The way homes are bought and sold in the Dallas-Fort Worth metroplex may change if a $418 million settlement reached by the powerful National Association of Realtors last week holds up.
The settlement changes several rules that lawsuits allege forced sellers to pay artificially inflated prices to sell their homes. It could mean the end of the 6% commission. The agreement must be approved by a federal judge.
The NAR will no longer require a broker advertising a home on the Multiple Listing Service to list or offer any upfront compensation to a buyer’s agent. Offers of compensation can be made outside of the MLS platform, but the home’s seller must disclose the arrangement.
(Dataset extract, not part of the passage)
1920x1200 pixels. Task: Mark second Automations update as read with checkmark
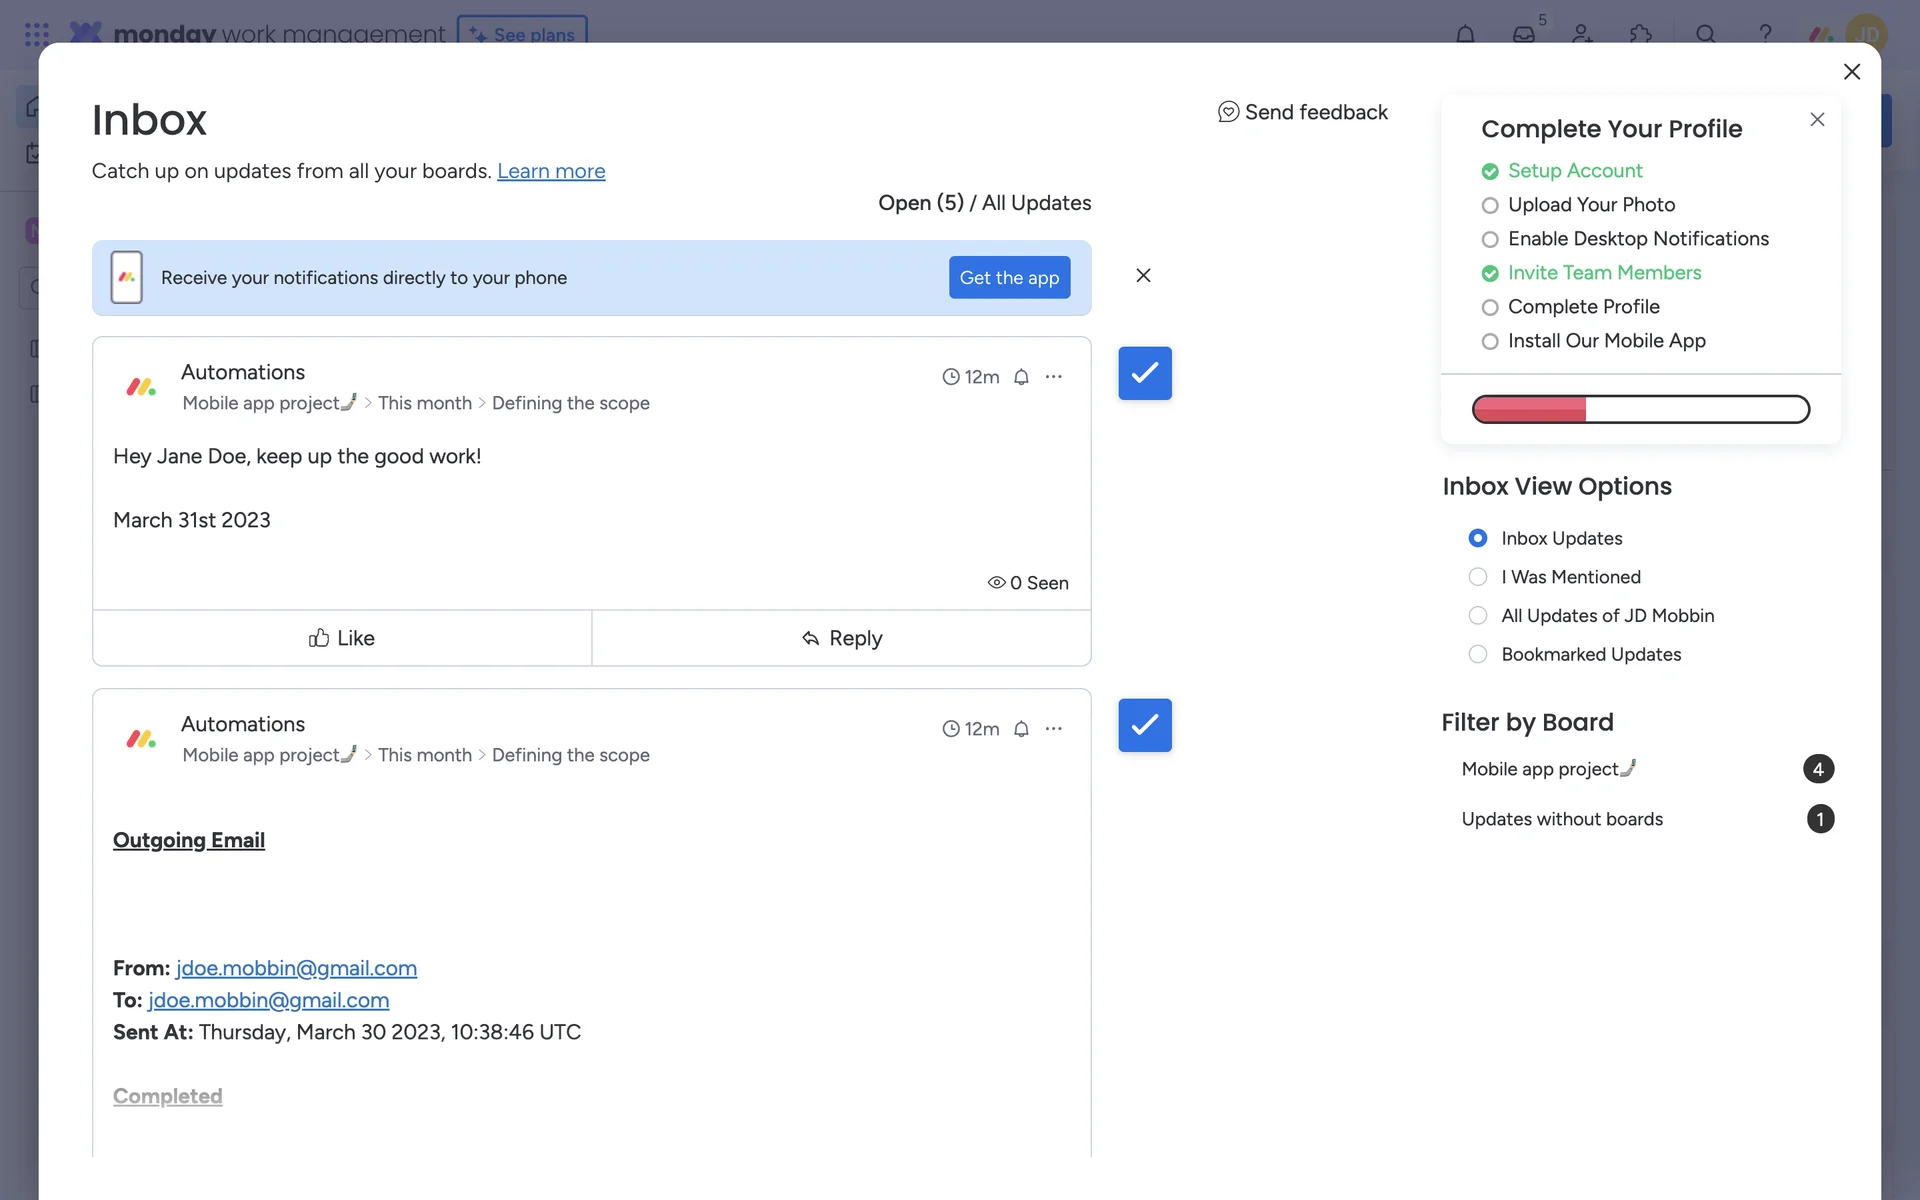[1144, 725]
Lawsuits against NAR alleged the requirement to post an offer on the MLS reduced competition.
For decades, the standard has been this — a seller pays 5% to 6% commission of the home’s sales price. That commission is split between the seller’s and buyer’s agents.
Real estate agents have argued that commissions have long been negotiable. A survey of 630 Texas real estate agents in December 2023 found that the average commission was 5.73%, according to Clever Real Estate.
The Dallas Morning News spoke with several real estate experts to discuss how buying and selling a home in the metroplex might change due to the settlement.
Here’s what they said.
More agents for buyers and sellers could offer flat service fees instead of waiting until the end of a transaction.
Experts offered differing opinions on the likelihood of that change.
Jim Fite, president and CEO of Century 21 Judge Fite Co. in Dallas, one of the region’s larger residential real estate firms, told The Dallas Morning News Friday that putting a price on such specialized knowledge would be difficult.
Some brokerages may offer flat fees, but no real estate company has ever made it work, he said. Customers haven’t been willing to pay the price.
“It never has been taken hold,” Fite said.
Hava Johnston, owner of The Johnston Home Team in Plano, said more agents for buyers and sellers will likely offer flat service fees. Instead of waiting for payment until a home is sold, a buyer’s agent could charge for each showing.
The practice will become more mainstream, he said.
“They’re going to have to figure out how to establish value for their services to their clients. And if the compensation isn’t coming from the other side, then it’s going to have to come from their clients,” Johnston said.
The trade group also agreed to require agents or others working with a homebuyer to enter into a written agreement with them. That is meant to ensure homebuyers know what their agent will charge them for their services.
Steve Brobeck, Senior Fellow at the Consumer Federation of America, told The Dallas Morning News that both buyers and sellers will be able to negotiate commissions in “a more transparent marketplace” as a result of the settlement.
“Required buyer agent contracts, in particular, will result in conversations between many buyer agents and prospective buyers about agent fees,” he said.
The result? Savings for consumers.
“Moving from a marketplace with rates which are essentially fixed at 5-6 percent to a more competitive one will lower commissions, which will become more diverse,” Brobeck said in an email. “We estimate that, eventually, agent commissions will decline by 20 to 30 percent, saving consumers tens of billions a year.”
Johnston warned that sellers who don’t offer buyer agent commissions could see their homes sit on the market longer and sell for less. First-time buyers may also be negatively affected if they don’t have funds to cover the commission.
Now faced with covering the costs of their own agents, some buyers may opt not to use one.
However, Sriram Villupuram, an associate professor of finance and real estate at the University of Texas at Arlington, points to one European country as evidence that people will still use brokers despite changes.
“In the United Kingdom, 70% of people still use a broker, so that’s not going to go away. “That hasn’t gone away despite the emergence of technologies such as online marketplaces that offer a flat fee-based listing and so on and so forth,” he said Friday.
There may be fewer real estate agents in the D-FW market once the new rules are in place.
Johnston said he estimates a quarter of the agents who have licenses that expire between July and October will not renew.
“We pay the NAR,” she said. “We pay the MLS. We pay a lot of money to be a realtor, and all of a sudden, those costs aren’t going down but now our compensation is going down. A lot of agents aren’t going to be able to make it work
“See the exploding can of worms,” he continued. “That’s all it is. Put them all back in the can. It’ll be fine, eventually. It will settle down. Good agents will make it. Others will find different things they are now better suited for.”